No Meat, No Life.

横浜の魚屋の長男として生まれたが、家業を継がずに肉を焼く日々。

2011年5月20日 くにもと 本店

最近はヘルシーな赤身を前面に出しているお店も増えてきたが、それでも"くにもと"は他のお店に比べて頭1つ、2つ抜き出ていると感じてしまう。
A5という言葉だけが先走りした霜降り全盛の頃から、しっかりとしたポリシーを持って赤身に拘り、焼肉にあう肉質を追求してきた研究心に頭が下がる。
今回はユッケや赤身刺しといった刺身系を提供していないとのことで、タン塩を前菜代わりに。
タン塩
適度な厚みがあり、生タン特有の食感も十分だが、溢れる肉汁を堪能するには厚さが足りないかな。
中毒度 3


今回の『上等』の内容はこんな感じ。
塩系
上ハラミ(黒毛和牛)
上バラ(淡路牛)
タレ系
ウデ(淡路牛)
外モモ(淡路牛)
内モモ(田村牛)
サーロイン(近江牛
上芯玉(淡路牛)

上ハラミ
ハラミ特有の噛み応えを堪能しつつ味わうのが大量の肉汁。
肉汁の旨みはそれほど強くないが、塩ダレが絶妙であり焼肉としての完成度は高い。
満足度3

上バラ
残念ながら、旨みが抜けてしまっている感じで、若干パサつき気味。
満足度 2

ウデ
柔らかな食感はないが、代わりにしっかりした味わいが印象的。
肉質の良さは、サシの量ではなく、そのお肉自体の『味』だと再確認できる。
満足度 3

外モモ
外モモというと硬めの肉質を想像するが、これが良い意味で裏切られた。
ふんわりと柔らかな食感で、ウデと同じ個体だからであろうか、とにかく味がすごくいい。
満足度 4

内モモ
モモの中でも赤身とサシのバランスが良い内モモは、かなり好きな部位。
コクのある赤身の旨みを邪魔しないサシの上品な甘さにうっとり。
満足度 5

サーロイン
サーロイン特有の食感と赤身の旨みが弱いが、サーロインと部位にとらわれず、『適度な厚みのあるお肉をタレで食す』という方向性で考えれば、十分過ぎる。
満足度 3

上芯玉
個人的に"くにもと"で一番のお気に入りの部位。
牛そのもの、熟成、カット、味付け、その全てが完璧。
これだから"くにもと"通いは止められないのだ。
満足度 5

盛り合わせが旨いと、その後の追加オーダーも歯止めが効かなってしまう(笑)
ここから怒涛の追加オーダー。
ランプ
しっとり、ジューシーで肉汁は豊富だが、旨みがちょっと弱い。
ただし、これも焼肉としての旨さを考えると十分過ぎる。
満足度 3

トモサンカク
蕩ける食感を楽しむ薄切りカットではなく、ある程度の厚さがあるのが嬉しい。
牛そのもののポテンシャルなのか、完璧な熟成なのか、その両方なのか、とにかくコクのある旨み。
満足度 4

カイノミ
モモ系だけじゃなく、バラの旨さも特筆モノ。
タレとの相性も完璧。
満足度 4

切り落とし大盛
切り落としたのではなく、わざわざ切り出したのではないか、と思える切り落とし。
形が不揃いで焼き難いの普通だが、この切り落としはなんとも見事。
切り落としのお手本と言える。
満足度 4

上ミノ
程よい食感、程よい味付け。
満足度 3

冷麺
冷麺に入っているタタキってあまり好みのものに出会ったことがなかった。
しかし、ついに出会ったのだ。
今回、麺にちょっと粉っぽさが残っていたが、"くにもと"の冷麺って〆には最高の冷麺。

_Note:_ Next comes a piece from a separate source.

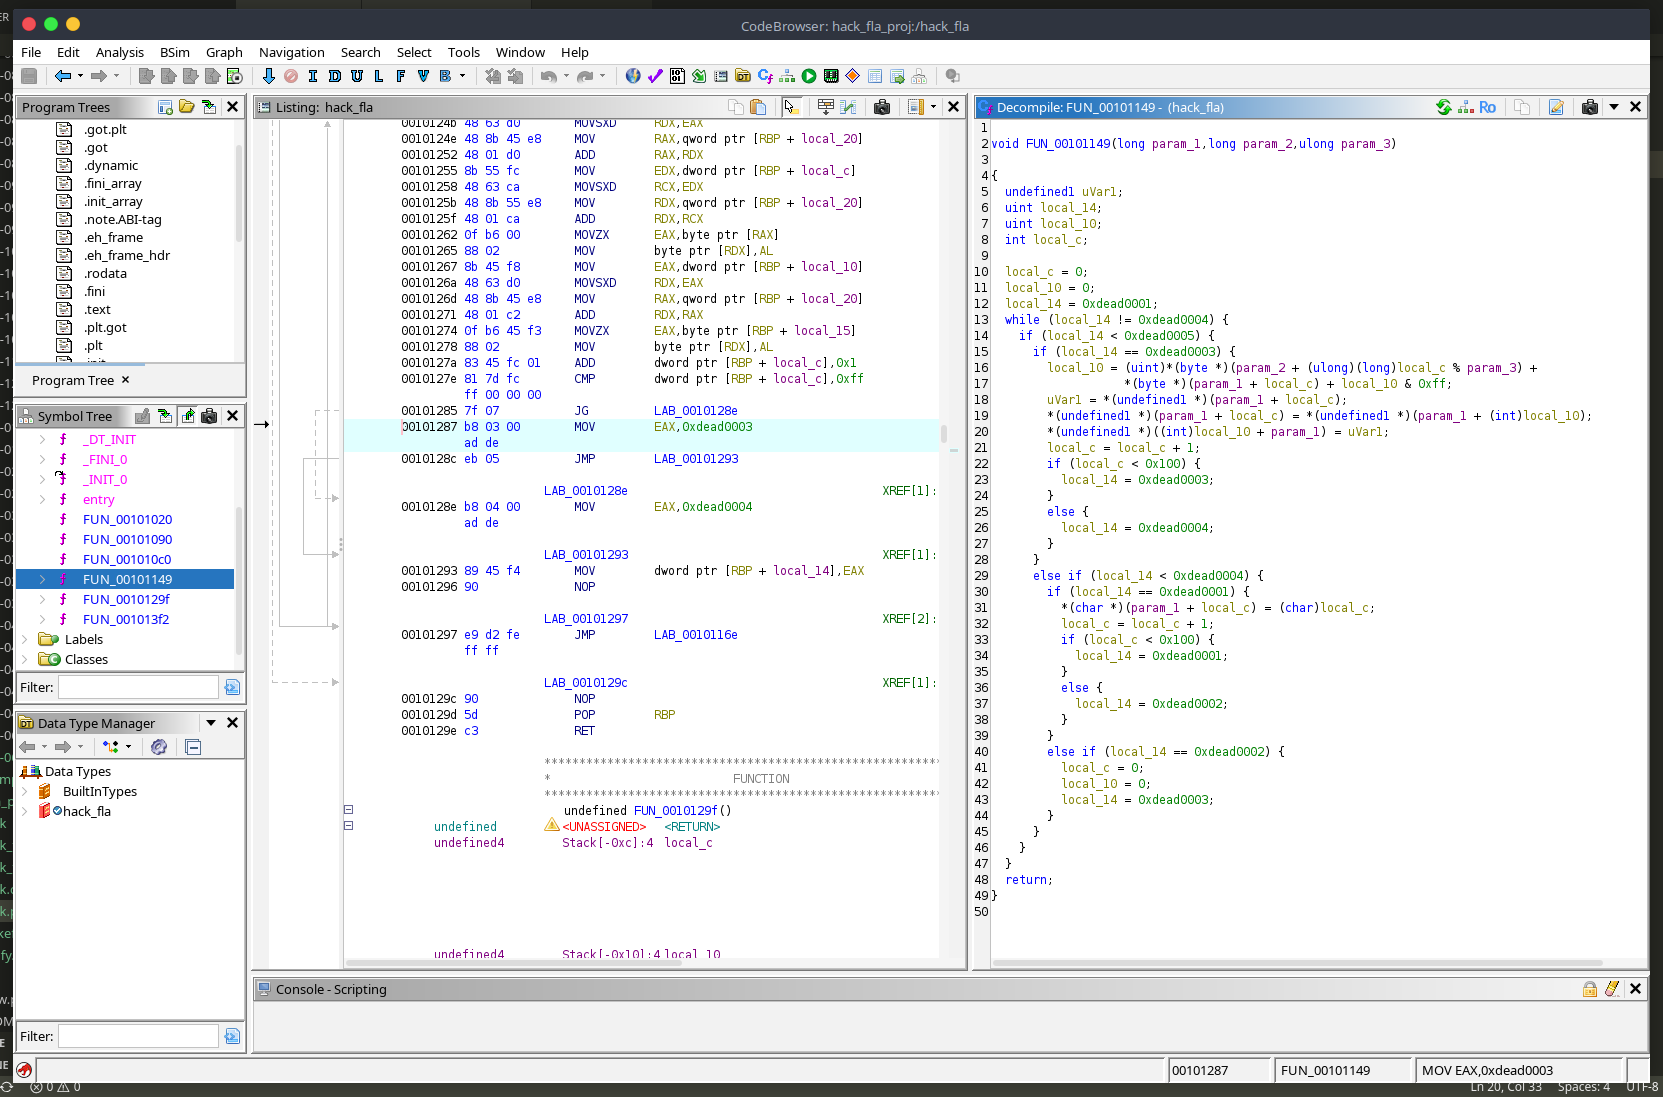Re-decompile using the green refresh icon
The image size is (1663, 1097).
point(1444,107)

それにしても"くにもと"には、サシに頼らない本当に旨いお肉が揃っている。
それをさらに活かすお店の方の仕事が本当に素晴らしい。
それに加え、甘みの強いモミダレに、柑橘系のツケダレは私が考える理想のタレの一つ。
職人としてのマスターの誇りに感服すると共に、他のスタッフの方の一生懸命さにも"くにもと"に惹かれる理由はあるだろう。
ところで、本店のみに存在する『上出来』は5月でなくなってしまうらしい。
基本的にはあまり頼まないのだが、選択肢が減るのは残念。